Fast-forward almost 10 years and the idea remained equally off-putting, it seems. Some 78% of US consumers quizzed by Pew Research in February 2014 said they wouldn’t eat lab-grown meat. One in five (20%) said they would, which at that time made the ‘invention’ less attractive than a brain implant to improve memory or mental capacity (26% said they’d have one).
It’s a dead duck then? That’s what critics, including the livestock industry, would say. However, the widely cited polls, need to be taken with a pinch of salt. “They ask the question without any context,” noted Bruce Friedrich at October’s conference on cultured meat in Maastricht, the Netherlands.
“Once consumers understood that clean meat was the same as conventional, seventy one percent wanted to buy it, twenty five percent said maybe, and only four percent said ‘probably not,’ with zero percent in the ‘definitely not’ category.”
Friedrich is adamant that once “clean meat” (real meat grown without animal slaughter) is available, consumers will gobble it up. I am not so sure. Here’s why.
Hard sell
Awareness of the environmental issues relating to meat consumption is much greater than it was even a year ago, which is good news for alternative meats. However, that’s not fuelling the move to flexitarianism: health is the reason that (by-and-large) more consumers are eating less meat these days. And with increasingly meat-like plant-based foods available, lab-grown meat might be a hard sell.
What should concern those spending millions to develop these products is the link between their concept and genetically modified foods that it’s all too easy for consumers, critics and naysayers in the media to make. That might not be a fair leap to make, but it’s an easy one and the simplified polling to date won’t have helped matters.

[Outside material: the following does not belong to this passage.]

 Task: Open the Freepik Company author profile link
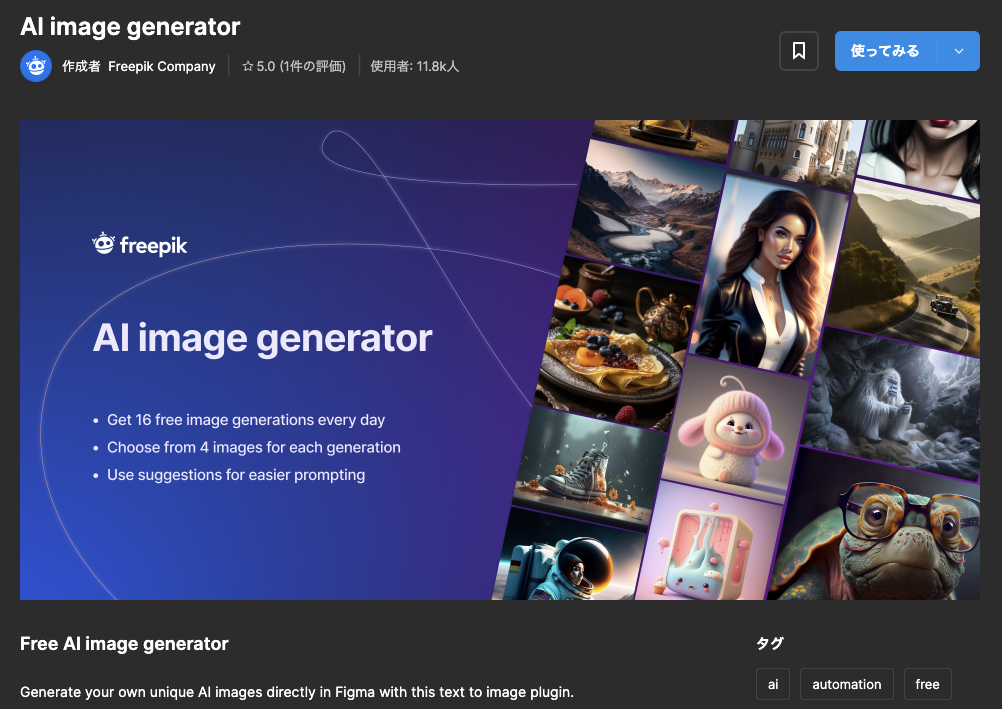click(162, 66)
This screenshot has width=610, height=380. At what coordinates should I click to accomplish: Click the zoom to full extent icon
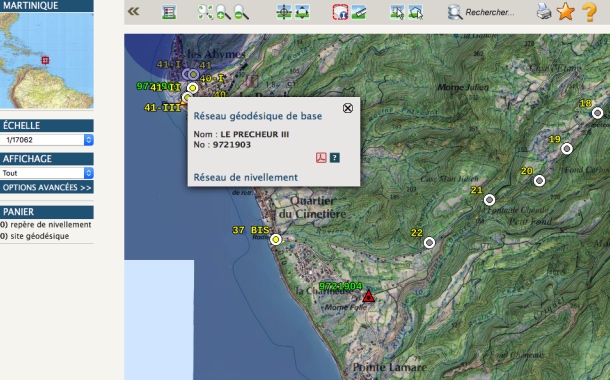(x=205, y=12)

The hours debating the terminology to use – ‘clean meat’ rather than ‘cultured meat’ – is undoubtedly well spent. The fact that cool start-ups rather than corporate behemoths are behind some of the best tech so far is another plus. The likes of Monsanto arguably attempted to sneak genetic modification into the food chain and then promote the case for supporting it.
The clean meat sector isn’t making that mistake, with many keen to talk up the science behind some of the products being developed. However, I get the sense that it is falling into other similar traps.
GM can help us feed the world in an environmentally sustainable way, so the argument went for that technology. Producing clean meat could be as easy as producing beer, I read recently, with tanks in pubs cultivating meat ready to serve up in the evening’s steak-frites. And it could all be washed down with a synthetic wine, which has already hit the market, of course.
The man who helped make it possible, Alec Lee from the Ava Winery in San Fransisco, said that making the ‘wine’ was pretty straightforward in the scheme of things. “Wine is technologically a low-hanging fruit,” he said. “We’ll be able to rapidly bring products to market that not only match but surpass the quality of their natural counterparts.”
Food tech tap
He also sees a future where “any food we want is available at a moment’s notice at the touch of a button”. Food would be cheap, plentiful and sustainable. It’s a nice thought and increasingly feasible, but that doesn’t mean it is an easy sell.
An extensive study published in March by the UK Food Standards Agency showed the paradox that the food industry is dealing with: consumers love convenience but they feel it’s only accelerating the speed with which they lose touch with their food. This brings to mind some thoughts sent to me during research for an article on the plausibility of making synthetic coffee – a commodity that is also under pressure environmentally.
The experience created for coffee lovers by everyone from the farmer to the barista is something that synthetic coffee can never match, Thomas Haigh, head of Coffee by Tate told me. For this reason alone, he wonders why would we even want to consider a laboratory shortcut?
“The whole delight in experiencing coffee is knowing that many people, from many cultures have come together over many processes to produce a cup of coffee,” explained Haigh. “Why should we want to bypass all of that?” The same could be said for a fine piece of aged beef.
There is – or indeed must be – a place for ‘new’ food and drink that reduces the environmental footprint on the planet and ideally improves diets. But I wonder if its availability will also help people reconnect with ‘real’ food?